Time to play the waiting game, so I settled down with a few students sketch books and started thumbing through. 
















Eventually, he got called to something more urgent than us and went away, so we decided to leave right behind him. 

The site is on the market for £2m, with permission to build 28 houses. They’re planning on demolishing the whole of the school, including the chapel: 





This is the only bit they’re planning to retain: 





Cheers for looking.


----------



## UEP-Wales (Jan 18, 2013)

Saw this on your site recently and loved it! Awesome shots and bet it was funny seeing the Police turn up!

Cheers for posting it up mate!


----------



## HughieD (Jan 18, 2013)

Another stunning set of photos. Thank you for sharing.


----------



## Priority 7 (Jan 18, 2013)

Nice set bud wish I had seen it with ya


----------



## Silent Hill (Jan 18, 2013)

Be a shame to see it turned to rubble. Great shot of the bacon boys


----------



## UE-OMJ (Jan 18, 2013)

Looks good, stunning photos as always.


----------



## UE-OMJ (Jan 18, 2013)

UrbanX said:


> Eventually, he got called to something more urgent than us and went away, so we decided to leave right behind him.
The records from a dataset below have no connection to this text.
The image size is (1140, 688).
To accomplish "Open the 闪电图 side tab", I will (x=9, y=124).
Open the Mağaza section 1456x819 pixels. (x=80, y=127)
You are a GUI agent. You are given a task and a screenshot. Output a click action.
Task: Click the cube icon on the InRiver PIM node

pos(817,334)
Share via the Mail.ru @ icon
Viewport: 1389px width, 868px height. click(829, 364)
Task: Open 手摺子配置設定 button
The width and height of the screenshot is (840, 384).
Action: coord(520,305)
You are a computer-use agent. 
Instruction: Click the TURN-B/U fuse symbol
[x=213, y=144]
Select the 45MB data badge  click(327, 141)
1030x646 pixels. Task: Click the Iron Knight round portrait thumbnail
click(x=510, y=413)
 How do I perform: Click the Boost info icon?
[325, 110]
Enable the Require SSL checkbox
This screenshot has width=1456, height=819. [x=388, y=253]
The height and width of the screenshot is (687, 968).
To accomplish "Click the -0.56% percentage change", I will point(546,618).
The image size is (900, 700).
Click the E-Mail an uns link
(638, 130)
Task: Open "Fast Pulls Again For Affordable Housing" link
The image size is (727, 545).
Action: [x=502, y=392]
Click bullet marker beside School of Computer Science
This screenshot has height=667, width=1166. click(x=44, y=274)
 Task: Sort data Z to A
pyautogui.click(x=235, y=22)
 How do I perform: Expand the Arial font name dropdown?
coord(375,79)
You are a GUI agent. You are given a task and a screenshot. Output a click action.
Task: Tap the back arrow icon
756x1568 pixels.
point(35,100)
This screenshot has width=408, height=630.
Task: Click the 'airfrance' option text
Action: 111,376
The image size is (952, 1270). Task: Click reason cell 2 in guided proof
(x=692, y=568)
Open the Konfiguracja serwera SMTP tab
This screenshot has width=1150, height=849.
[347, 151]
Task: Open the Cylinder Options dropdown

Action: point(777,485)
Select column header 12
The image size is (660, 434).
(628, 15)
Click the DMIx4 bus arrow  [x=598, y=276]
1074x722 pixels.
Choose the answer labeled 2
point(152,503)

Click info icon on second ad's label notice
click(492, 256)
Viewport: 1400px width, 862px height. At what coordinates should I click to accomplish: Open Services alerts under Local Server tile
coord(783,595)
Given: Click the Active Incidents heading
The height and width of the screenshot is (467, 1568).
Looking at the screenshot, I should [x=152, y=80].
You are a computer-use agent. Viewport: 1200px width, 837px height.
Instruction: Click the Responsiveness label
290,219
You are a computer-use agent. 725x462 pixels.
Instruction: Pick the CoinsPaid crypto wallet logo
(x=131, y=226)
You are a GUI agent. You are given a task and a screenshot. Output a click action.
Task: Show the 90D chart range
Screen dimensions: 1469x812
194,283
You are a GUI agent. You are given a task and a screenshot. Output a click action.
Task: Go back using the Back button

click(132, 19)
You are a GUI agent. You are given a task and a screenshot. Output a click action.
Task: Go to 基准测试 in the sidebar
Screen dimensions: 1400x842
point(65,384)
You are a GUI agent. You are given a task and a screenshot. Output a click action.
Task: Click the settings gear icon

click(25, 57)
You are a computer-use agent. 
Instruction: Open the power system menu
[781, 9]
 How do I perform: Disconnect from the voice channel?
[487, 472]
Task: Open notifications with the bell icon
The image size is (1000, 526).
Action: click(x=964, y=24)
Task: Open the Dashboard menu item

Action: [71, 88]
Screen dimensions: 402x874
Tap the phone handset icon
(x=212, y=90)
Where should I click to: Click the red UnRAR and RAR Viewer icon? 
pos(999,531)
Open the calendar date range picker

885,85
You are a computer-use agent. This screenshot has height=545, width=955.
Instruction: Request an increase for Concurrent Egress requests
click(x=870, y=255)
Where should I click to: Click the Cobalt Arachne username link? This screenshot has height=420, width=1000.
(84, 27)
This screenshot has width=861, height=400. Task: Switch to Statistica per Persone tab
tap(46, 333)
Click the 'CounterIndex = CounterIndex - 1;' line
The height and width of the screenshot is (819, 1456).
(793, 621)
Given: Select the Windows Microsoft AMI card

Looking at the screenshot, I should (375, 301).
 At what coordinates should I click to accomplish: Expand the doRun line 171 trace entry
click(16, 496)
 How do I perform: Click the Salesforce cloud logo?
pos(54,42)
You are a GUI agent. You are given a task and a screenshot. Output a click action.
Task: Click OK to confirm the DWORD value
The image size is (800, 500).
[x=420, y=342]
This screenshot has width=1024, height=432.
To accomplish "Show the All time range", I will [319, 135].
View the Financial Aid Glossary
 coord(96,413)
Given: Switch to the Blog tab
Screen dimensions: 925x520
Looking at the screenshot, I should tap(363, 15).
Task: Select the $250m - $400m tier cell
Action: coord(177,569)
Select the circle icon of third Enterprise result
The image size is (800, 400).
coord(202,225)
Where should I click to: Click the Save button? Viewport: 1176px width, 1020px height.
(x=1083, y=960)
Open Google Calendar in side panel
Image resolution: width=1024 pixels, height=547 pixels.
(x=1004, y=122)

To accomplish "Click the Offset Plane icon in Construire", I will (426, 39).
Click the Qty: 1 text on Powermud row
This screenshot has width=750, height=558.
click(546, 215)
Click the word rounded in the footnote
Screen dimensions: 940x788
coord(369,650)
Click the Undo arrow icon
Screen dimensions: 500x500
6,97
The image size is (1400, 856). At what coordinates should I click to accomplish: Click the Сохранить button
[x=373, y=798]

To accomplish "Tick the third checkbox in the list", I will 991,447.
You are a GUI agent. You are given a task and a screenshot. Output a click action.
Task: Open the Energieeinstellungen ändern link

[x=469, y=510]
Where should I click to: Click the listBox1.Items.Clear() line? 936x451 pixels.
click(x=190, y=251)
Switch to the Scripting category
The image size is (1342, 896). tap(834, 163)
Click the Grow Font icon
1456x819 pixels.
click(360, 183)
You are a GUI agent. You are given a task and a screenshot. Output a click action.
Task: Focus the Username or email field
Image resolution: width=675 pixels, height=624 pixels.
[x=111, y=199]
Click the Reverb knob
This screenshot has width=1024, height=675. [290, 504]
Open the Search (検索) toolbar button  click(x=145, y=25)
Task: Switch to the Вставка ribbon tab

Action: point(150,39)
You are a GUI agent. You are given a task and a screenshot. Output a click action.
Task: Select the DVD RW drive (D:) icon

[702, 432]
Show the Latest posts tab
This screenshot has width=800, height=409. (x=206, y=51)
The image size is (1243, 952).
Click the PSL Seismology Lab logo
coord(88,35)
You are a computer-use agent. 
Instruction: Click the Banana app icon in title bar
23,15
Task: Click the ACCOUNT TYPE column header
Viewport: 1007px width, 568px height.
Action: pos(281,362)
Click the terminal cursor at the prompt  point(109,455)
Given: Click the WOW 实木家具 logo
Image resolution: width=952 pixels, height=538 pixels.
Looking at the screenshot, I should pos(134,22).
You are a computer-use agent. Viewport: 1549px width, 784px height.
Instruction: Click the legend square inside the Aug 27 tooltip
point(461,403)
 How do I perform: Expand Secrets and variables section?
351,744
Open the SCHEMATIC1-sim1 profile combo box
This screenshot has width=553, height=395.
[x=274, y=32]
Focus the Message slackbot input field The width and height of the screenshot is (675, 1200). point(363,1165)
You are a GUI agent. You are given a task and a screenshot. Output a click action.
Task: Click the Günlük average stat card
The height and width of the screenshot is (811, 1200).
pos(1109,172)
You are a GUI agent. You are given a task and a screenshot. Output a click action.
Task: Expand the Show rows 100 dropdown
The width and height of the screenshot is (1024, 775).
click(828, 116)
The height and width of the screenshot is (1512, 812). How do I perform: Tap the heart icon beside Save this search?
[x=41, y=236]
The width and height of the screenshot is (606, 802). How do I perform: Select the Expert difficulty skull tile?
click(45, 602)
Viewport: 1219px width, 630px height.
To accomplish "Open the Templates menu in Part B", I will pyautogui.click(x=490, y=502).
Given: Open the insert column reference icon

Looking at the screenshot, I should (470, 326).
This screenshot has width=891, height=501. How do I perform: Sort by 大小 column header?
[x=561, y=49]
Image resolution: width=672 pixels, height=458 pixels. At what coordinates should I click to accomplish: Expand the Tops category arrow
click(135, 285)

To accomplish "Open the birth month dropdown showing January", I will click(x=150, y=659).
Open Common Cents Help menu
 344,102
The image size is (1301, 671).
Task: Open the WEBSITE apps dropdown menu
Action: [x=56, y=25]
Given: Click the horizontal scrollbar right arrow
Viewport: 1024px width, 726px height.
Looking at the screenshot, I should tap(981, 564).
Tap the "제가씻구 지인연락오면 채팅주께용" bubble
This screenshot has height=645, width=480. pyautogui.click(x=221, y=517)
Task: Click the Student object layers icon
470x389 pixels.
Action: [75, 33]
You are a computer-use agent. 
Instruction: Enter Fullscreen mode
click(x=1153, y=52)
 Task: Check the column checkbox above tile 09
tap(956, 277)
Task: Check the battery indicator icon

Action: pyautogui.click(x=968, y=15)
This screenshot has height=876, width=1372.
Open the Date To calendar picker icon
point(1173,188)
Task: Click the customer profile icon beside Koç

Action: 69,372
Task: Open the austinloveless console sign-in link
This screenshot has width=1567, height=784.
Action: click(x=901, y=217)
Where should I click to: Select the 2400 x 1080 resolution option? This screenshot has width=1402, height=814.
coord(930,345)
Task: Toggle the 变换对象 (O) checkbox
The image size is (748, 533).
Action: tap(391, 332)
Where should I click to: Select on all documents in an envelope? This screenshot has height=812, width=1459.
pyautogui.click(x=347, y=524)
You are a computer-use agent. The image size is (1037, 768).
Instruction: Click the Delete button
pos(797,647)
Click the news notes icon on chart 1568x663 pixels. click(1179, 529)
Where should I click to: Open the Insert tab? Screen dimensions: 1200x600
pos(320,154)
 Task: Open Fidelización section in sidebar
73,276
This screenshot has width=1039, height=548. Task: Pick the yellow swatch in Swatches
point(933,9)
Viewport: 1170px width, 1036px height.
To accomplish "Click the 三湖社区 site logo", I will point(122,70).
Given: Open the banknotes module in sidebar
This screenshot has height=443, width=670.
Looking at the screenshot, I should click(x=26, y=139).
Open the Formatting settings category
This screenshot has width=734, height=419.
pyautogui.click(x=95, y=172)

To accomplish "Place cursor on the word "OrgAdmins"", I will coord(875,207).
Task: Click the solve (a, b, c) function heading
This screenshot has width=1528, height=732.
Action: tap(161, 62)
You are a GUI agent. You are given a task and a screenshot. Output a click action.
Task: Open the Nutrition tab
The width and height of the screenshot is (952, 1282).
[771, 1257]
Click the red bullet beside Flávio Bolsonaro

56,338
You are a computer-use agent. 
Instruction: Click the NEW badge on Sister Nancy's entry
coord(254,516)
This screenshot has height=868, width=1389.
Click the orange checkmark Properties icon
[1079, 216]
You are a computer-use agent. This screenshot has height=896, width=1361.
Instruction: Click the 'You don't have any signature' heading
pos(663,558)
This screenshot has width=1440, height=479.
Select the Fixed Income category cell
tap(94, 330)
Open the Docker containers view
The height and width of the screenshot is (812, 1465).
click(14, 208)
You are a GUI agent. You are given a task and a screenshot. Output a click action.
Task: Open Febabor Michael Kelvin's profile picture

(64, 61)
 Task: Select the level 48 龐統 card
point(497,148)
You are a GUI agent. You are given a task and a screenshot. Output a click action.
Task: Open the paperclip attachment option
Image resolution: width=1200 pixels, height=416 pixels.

Did you happen to ring something more urgent in?


----------



## Ramsgatonian (Jan 18, 2013)

I went here until I was about 6, when my family moved to Thanet. I attended St Mary's Westbrook, the small building just around the corner.


----------



## dizzydebs (Jan 18, 2013)

How coud anyone want to knock down such a beautiful building amazes me!


----------



## perjury saint (Jan 18, 2013)

*Lovely stuff! Got some bostin detail shots there...*


----------



## alex76 (Jan 18, 2013)

cracking shots as always mr x


----------



## Pen15 (Jan 18, 2013)

Another great report and another great set of images !!


----------



## flyboys90 (Jan 18, 2013)

Superb building,great photos.


----------



## nelly (Jan 26, 2013)

Great, love the waiting game


----------



## MrDan (Jan 26, 2013)

I was shocked at the old register with the religion and the B/WB for non-white pupils!


----------



## tank2020 (Jan 26, 2013)

Excellent set. I have my eye on this a while, but its very Public


----------



## steve2109 (Jan 26, 2013)

Excellent report as all ways mate, always enjoy looking at them..


----------



## Woofem (Jan 27, 2013)

stunning work as usual mate


----------



## King Al (Jan 27, 2013)

Superb as always UX! some of those kids drawings are weird!


----------



## mummyshambles (Jan 30, 2013)

enjoyed exploring this place a year or so ago, there is a nosy old biddy whose house overlooks this place and she saw us leaving and called the police, but they drove straight past us..we obviously dont look the criminal type..


----------